RESEARCH QUESTIONS

clouds
  1. How do temperature and humidity vary over different time intervals in Denver (2017) within the dataset, and are there noticeable trends or anomalies?
  2. Answer:

    1. Temperature starts to increase from January to July and then decreases gradually from July to November in Denver (2017)
    2. January is the coldest month and July is the hottest month.
    3. There is no significant pattern in Humidity.
    4. January and May recorded highest humidity and March recorded Lowest Humidity.

  3. Which cities had the most days with a particular weather condition?
  4. Answer:

    1. Las Vegas had most days with Clear weather
    2. Albuquerque had most days with Cloudy weather
    3. San Diego had most days with Foggy Weather
    4. Seattle had most days with Rainy weather
    5. Pittsburgh had most days with Snowy weather
    6. Miami had most days with Thunderstorm weather
    7. Los Angeles had most days with Other weather

  5. Is there a statistically significant correlation between any two variables in the dataset, and if so, what is the nature of this relationship?
  6. Answer:

    1. There is a weak negative correlation between Temperature and humidity, which suggests that as temperatures increase, humidity tends to decrease.
    2. There are no significant correlations between other variables.

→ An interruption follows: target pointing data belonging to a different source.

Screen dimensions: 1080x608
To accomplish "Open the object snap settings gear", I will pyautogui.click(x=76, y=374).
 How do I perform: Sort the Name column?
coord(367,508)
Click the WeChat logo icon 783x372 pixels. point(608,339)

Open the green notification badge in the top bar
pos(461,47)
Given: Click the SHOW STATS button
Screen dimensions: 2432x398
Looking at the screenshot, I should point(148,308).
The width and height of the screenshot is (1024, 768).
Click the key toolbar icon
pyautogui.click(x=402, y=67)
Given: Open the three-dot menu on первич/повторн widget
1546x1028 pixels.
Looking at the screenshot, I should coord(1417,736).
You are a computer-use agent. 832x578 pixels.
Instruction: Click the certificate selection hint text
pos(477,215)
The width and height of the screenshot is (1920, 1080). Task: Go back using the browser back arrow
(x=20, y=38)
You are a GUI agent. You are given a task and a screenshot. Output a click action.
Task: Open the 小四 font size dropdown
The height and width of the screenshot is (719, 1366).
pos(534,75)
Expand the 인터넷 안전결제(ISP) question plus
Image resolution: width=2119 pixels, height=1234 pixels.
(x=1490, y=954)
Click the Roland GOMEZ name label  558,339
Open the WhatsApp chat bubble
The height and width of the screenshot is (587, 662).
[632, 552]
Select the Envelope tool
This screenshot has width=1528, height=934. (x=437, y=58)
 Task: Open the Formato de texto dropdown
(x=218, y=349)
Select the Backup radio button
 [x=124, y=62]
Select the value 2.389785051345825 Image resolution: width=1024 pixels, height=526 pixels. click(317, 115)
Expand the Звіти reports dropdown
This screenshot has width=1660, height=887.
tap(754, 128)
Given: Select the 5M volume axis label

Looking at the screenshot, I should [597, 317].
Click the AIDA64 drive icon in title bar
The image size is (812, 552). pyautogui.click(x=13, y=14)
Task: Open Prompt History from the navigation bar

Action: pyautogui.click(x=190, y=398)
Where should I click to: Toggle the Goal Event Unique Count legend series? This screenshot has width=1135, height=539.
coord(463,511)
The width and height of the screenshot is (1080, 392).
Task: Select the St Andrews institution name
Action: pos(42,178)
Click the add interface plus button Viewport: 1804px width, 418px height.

  7. Which group of cities have high snowy weather?
  8. Answer:

    Detroit, Minneapolis and Pittsburgh have frequent snowy weather.

  9. Which clustering algorithm is most effective in grouping cities?
  10. Answer:

    K-Means and Hierarchical clustering with Euclidean distance gave same and effective groupings.

  11. Are there any meaningful insights about the co-occurrence of weather conditions in different cities that can be identified using association rule mining?
  12. Answer:

    1. Las Vegas and Clear weather occurred together most times in the transactions that contains Las Vegas.
    2. Pittsburgh and Snowy weather occurred together most times in the transactions that contains Pittsburgh.

  13. What are the best criterion and splitter parameters for Decision Tree?
  14. Answer:

    1. Decision Tree with entropy criterion and best splitter achieved highest accuracy of 67.79%. (Python)
    2. Decision Tree with gini criterion has achieved highest accuracy of 67.98%. (R)

  15. Which features has the most significant impact on the decision-making process when predicting weather conditions using decision trees?
  16. Answer:

    1. Temperature is the most important feature. (Python)
    2. Humidity is the most important feature. (R)

  17. What is the best Kernel and cost function combination for Support Vector Machine?
  18. Answer:

    SVM model with Polynomial Kernel and Cost function achieved highest accuracy of 70.1%

  19. How accurately can we predict clear weather conditions using different supervised learning algorithms, and which algorithm performs the best for this task?
  20. Answer:

    SVM model with Polynomial Kernel and Cost function achieved highest accuracy of 70.1%